The ANZ's count of newspaper job advertisements collapsed 12 per cent in November on top of a 12 per cent slide in October - the steepest fall in its 30-year history.
"Job ads are now in the zone last seen during the recessions of the early 1970s and early 1980s," said UBS Australia economist Scott Haslem.
"They have fallen off a cliff. For every 10 jobs advertised a year ago, there now are only six," said Macquarie Bank strategist Rory Robertson .
"Full-time jobs growth has slowed to a crawl. Should it slow further in the figures to be released Thursday it will be an ominous sign of darker times ahead."
Treasurer Wayne Swan urged the millions of Australians due to get the $8.7 billion in bonus payments to spend the money "knowing they are supporting Australian industry and supporting Australian jobs".
"These payments are directly related to the urgent task of supporting employment in our economy because of events which have occurred internationally," he said.
Opposition Leader Malcolm Turnbull dismissed the payments as a "sugar hit," saying the money would be better delivered as tax cuts.
“In a climate like this people are very much inclined to save one-off payments like this,” he told Fairfax Radio. “This is an economic equivalent of a one-off sugar hit.”
"Across the board tax cuts, particularly targeted at lower and middle-income earners would going to have a greater impact. People would see them as being permanent. They will seem them as encouraging people work, to invest, to hire people and so forth,” he said.

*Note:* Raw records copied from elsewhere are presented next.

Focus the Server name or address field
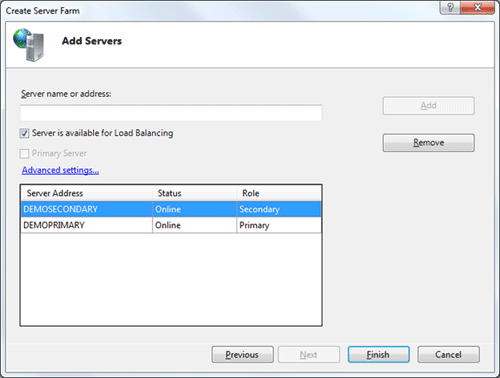This screenshot has height=378, width=500. pyautogui.click(x=171, y=113)
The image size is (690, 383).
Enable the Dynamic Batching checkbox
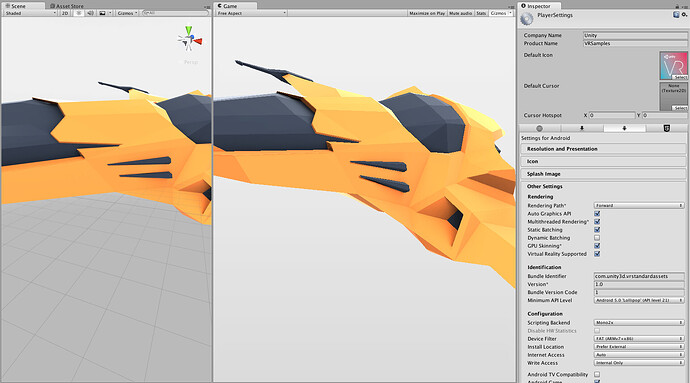[x=597, y=238]
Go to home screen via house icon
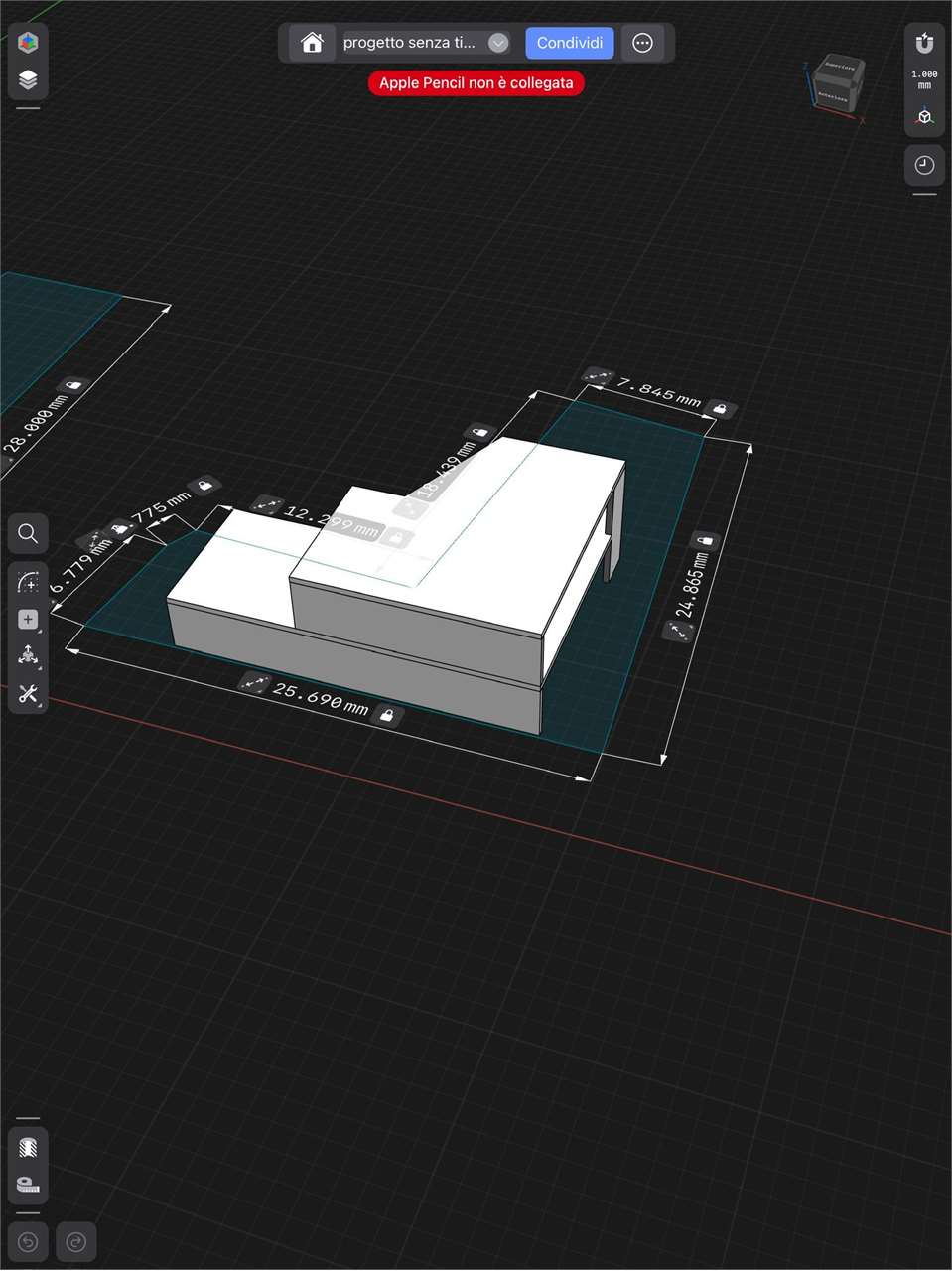Viewport: 952px width, 1271px height. (312, 43)
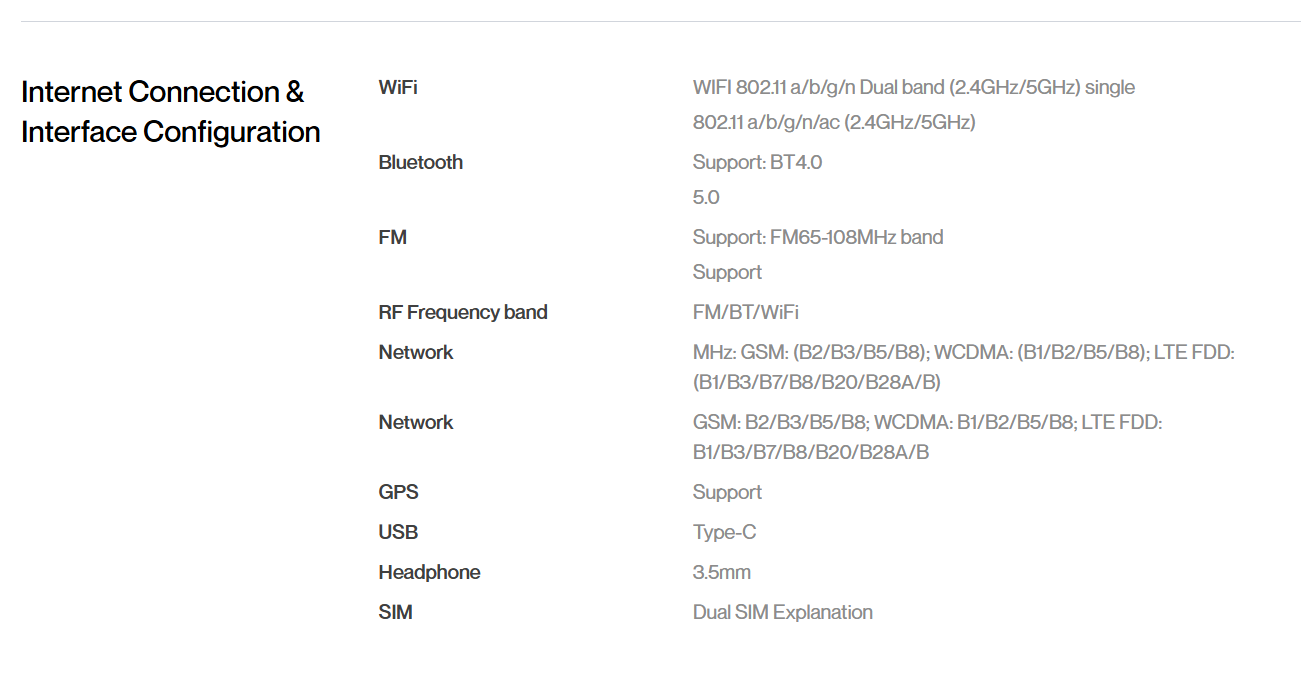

Prime Minister Kevin Rudd said he had expected the criticism.
"But if the government doesn’t empower consumers at a time like this in the midst of global financial crisis, then in fact, we will have even greater challenges ahead," he said.
"The government understands that we’ll be criticised for how some of this money is spent, but the alternative is for government to do nothing to stimulate the economy, for government not to invest in jobs, in growth, in families and this government, by contrast, has resolved to act."
An estimated $4 billion of bonus payments will enter the bank accounts of pensioners, carers and eligible parents on Wednesday and Thursday, and an extra $1 billion on Friday. The balance of the $8.7 billion will be delivered next week.
Families Minister Jenny Macklin appealed to eligible Australians to wait until after next Friday December 19 before phoning Centrelink to inquire about missing payments.